RECORDS FOR PROCESSING START

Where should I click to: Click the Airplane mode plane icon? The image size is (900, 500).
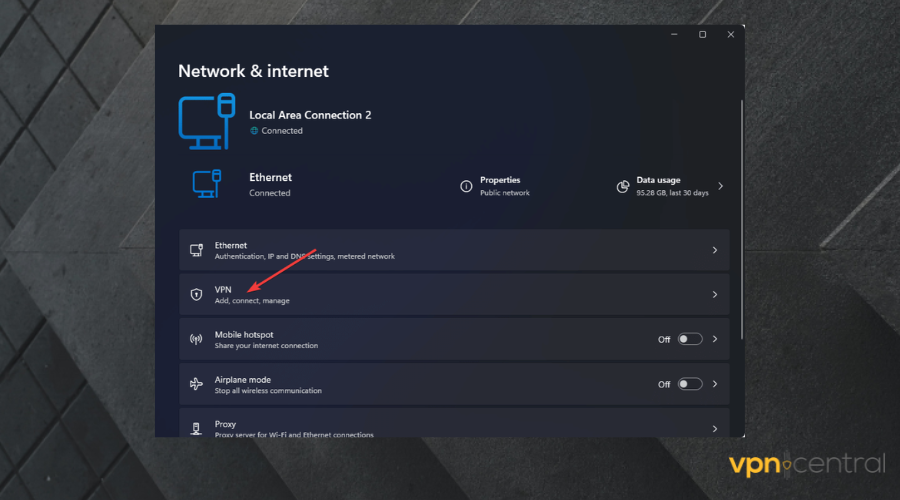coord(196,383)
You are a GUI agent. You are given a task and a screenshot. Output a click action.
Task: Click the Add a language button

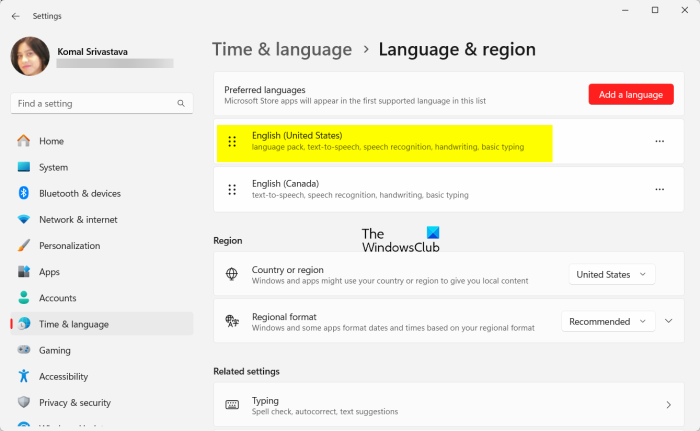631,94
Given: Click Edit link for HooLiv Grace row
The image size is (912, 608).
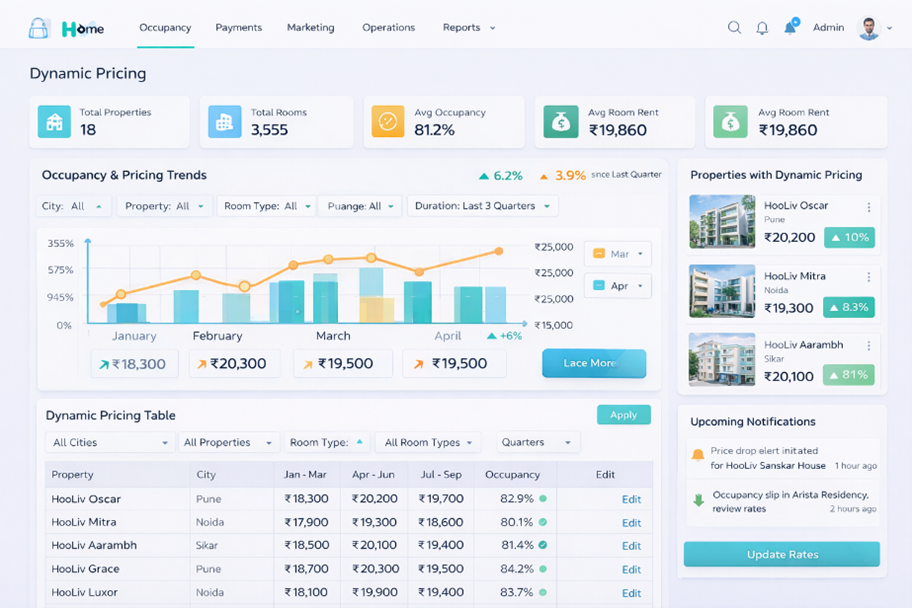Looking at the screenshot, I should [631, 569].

RECORDS FOR PROCESSING END

◆ **EXERCISE DESCRIPTION**: Please return the records as they stand, word for word, with no pictures.

◆ **TASK ANSWER**:
Where should I click to: Click the Airplane mode plane icon? The image size is (900, 500).
coord(196,383)
You are a GUI agent. You are given a task and a screenshot. Output a click action.
Task: Click the Add a language button

631,94
Given: Click Edit link for HooLiv Grace row
The image size is (912, 608).
Looking at the screenshot, I should [631, 569].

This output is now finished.